It’s a pretty high threshold to meet, and we shouldn’t be surprised that most green proposals fall short. Most other proposals do too.

Things like tax credits for more efficient homes and appliances fail the test for a couple of related reasons. The biggest problem is that they shift consumption, from buying inefficient equipment to more efficient equipment. They tend not to generate new consumption, which is what we need. Anyone in the market for a high end home or appliance is not liquidity constrained, almost by definition.

Otherwise good ideas, like the Green Jobs Bill or Clean Renewable Energy Bonds (CREBs), take too long to ramp up. Any program like these that requires the government to issue grant guidelines, receive applications and to approve those that qualify take too long from the time the bill can get passed until the money hits the ground.

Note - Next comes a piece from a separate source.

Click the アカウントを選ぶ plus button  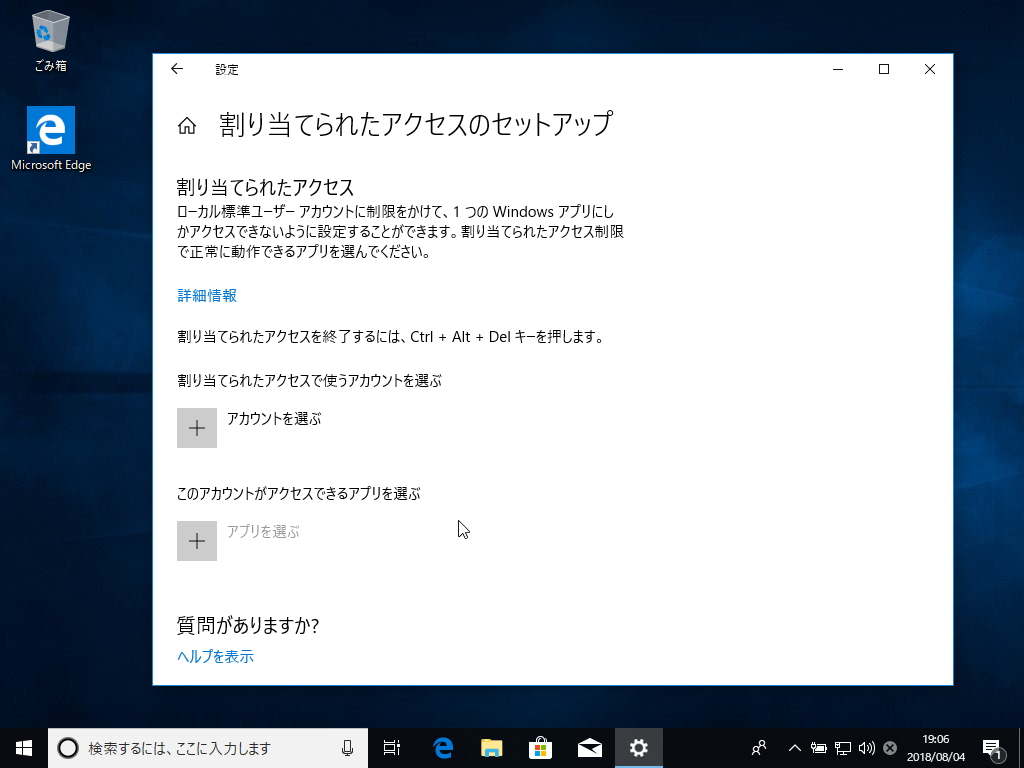click(x=197, y=428)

The Production Tax Credit (PTC) for renewable energy should be extended as soon as possible. We’ve all heard how the renewable energy sector is lurching from boom to bust, and is on it’s way to bust again. The wind industry is facing 75,000 layoffs if the PTC is not extended. It’s patently absurd that while mature technologies like nuclear and oil continue to receive massive subsidies year in and year out, that newer, cleaner, and smarter technologies like wind and solar live hand to mouth.

But even renewing the PTC is suspect as stimulus policy. The problem, of course, is that if we stop using renewable electricity, we’ll start using more of other types of electricity, so we may end up replacing all those lost renewable jobs with other ones in the traditional energy sector, and it might just be a wash from an economic perspective.

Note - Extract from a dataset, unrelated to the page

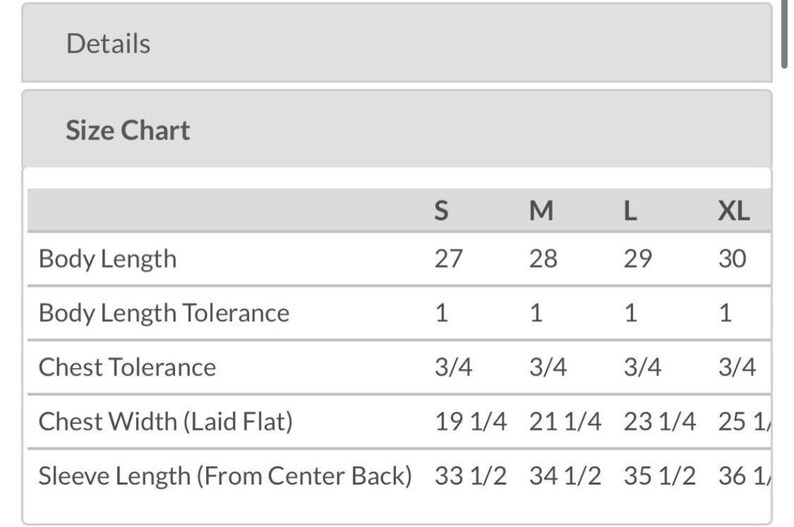Select the Body Length row label

(x=107, y=259)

The Investment Tax Credit for building new renewable generation is another great idea that’s going by the wayside. There is no question but that it should be renewed, just not under the rouse of calling it stimulus. There’s actually a perverse incentive to let the ITC expire for stimulative reasons: If builders knew that the tax credit for building in new renewable energy facilities was going to expire at the end of the year as planned, they would have the incentive to rush to get new projects underway sooner rather than later, with more short run stimulative impact then if we extend it.

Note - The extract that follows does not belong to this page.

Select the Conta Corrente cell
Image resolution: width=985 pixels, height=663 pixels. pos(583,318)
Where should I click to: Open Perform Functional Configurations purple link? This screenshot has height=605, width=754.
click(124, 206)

I’m a green economist, but an economist nonetheless. It’s not called the dismal science for nothing. And while almost all of the “green stimulus” ideas I’ve seen are good ideas on their own, they stretch credibility when they’re thrown into the mix as stimulus policy.

Economists are obsessed with allocating limited resources. There are two here that worry me. First is how much money we can throw at this recession to help pull out of it. The more money we spend on good ideas that don’t help, the less we’ll have to spend on legitimate stimulus, and the longer people will be out of work.

The other is simple credibility and political capital. We have some momentum now, but there are still plenty of people and politicians out there who would like to dismiss us as treehuggers: all heart and no head. I worry that we (as a movement) run the risk of sounding rather silly. There’s a heated debate going on about how to avoid people losing their jobs and homes, choosing between food and heat, and renewing prescriptions or cutting pills in half. If we jump out from behind a tree and yell “windmills!” as the solution for every problem, we strain our credibility.

I see this a lot with the Bush administration calling for tax cuts for the rich as the solution to budget deficits and surpluses, to a sagging economy and one in danger of overheating. We should and do call them on it every time it happens, but if we want to be right, we have to be better than them, or we loose our right to moral outrage. And what’s a green without moral outrage?